Cellular protein-protein interactions analysis
Data on number of experimentally-validated protein-protein interactions (PPIs) for human genes was obtained from STRING (version 10)76. Distributions of PPIs for genes with low, medium and high divergence in response to dsRNA are plotted in Fig 4d.
Host-virus interactions analysis
Data on host-virus protein-protein interactions was downloaded from the VirusMentha database43, and combined with two additional studies that have annotated host-virus protein-protein interactions6,44. We split the 955 dsRNA-response genes into genes with known viral interactions (genes whose protein products were reported to interact with at least one viral protein), and genes with no known viral interactions: “Viral Interactors” and “No viral Interactions” respectively, in Figure 4e. In addition, we define a subset of genes within the viral interactors set: those known to interact with viral proteins that are immunomodulators (proteins known to target the host immune system and modulate its response, obtained from Pichlmair, A. et al.45). We note that the results presented in Figure 4e are in agreement with previous analyses that are based on all human genes and on coding sequence evolution46. However, the overlap in the sets of genes between the previous analyses and the one presented here is small (e.g. in Dyer et al., 200946 there are 535 human genes with known interactions with pathogens, 57 of which overlap with the 955 genes that are the basis of the current analysis).

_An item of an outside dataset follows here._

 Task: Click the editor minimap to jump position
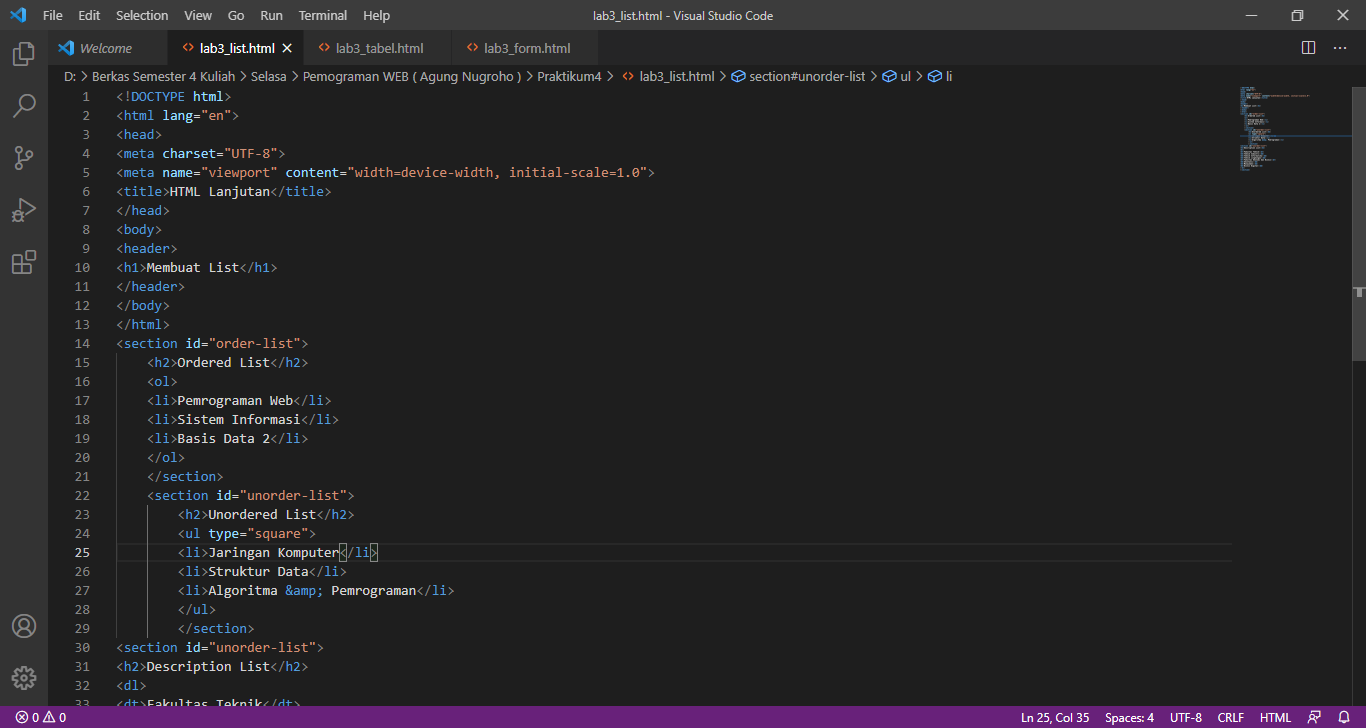pyautogui.click(x=1295, y=130)
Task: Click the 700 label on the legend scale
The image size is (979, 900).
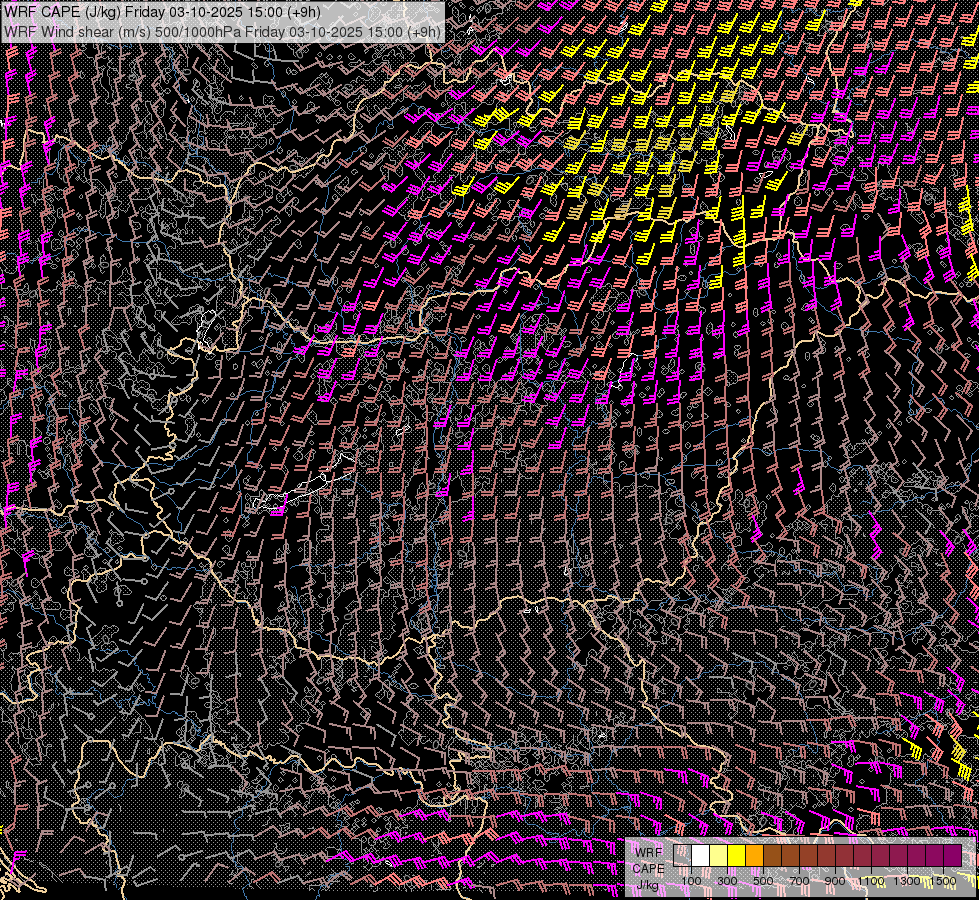Action: (x=799, y=881)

Additional experiments with human fibroblasts and human skin tissue

Additional experiments were performed with human dermal fibroblasts and with cells extracted from human skin tissues to study in greater detail the relationship between response divergence across species and cell-to-cell variability. See Supplementary Methods and Supplementary Discussion for details.

Cross-species bone marrow-derived phagocyte stimulation with LPS and dsRNA

Experimental procedures

Primary bone marrow-derived mononuclear phagocytes originating from females of four different species (black 6 mouse, brown Norway rat, rabbit and pig) were obtained from PeloBiotech. 24 hours before the start of the stimulation time course, cells were thawed and split into 12-well plates (500,000 cells per well). Cells were stimulated with either: (1) 100ng/mL lipopolysaccharide (LPS) (Invivogen, Cat. Code: tlrl-smlps), or with (2) 1ug/mL High-Molecular Weight poly I:C (Invivogen, Cat. Code: tlrl-pic) transfected with 2uL/mL Lipofectamin 2,000 (ThermoFisher, Cat Number 11668027). LPS stimulation time courses of 0, 2, 4, 6 hours were performed for all species. Poly I:C stimulations were performed for rodents for 0, 2, 4, 6 hours. We also processed cells for bulk RNA-Seq for 0 and 4 hours stimulation time points. Details on the individuals used in each technique are listed in Supplementary Table 2.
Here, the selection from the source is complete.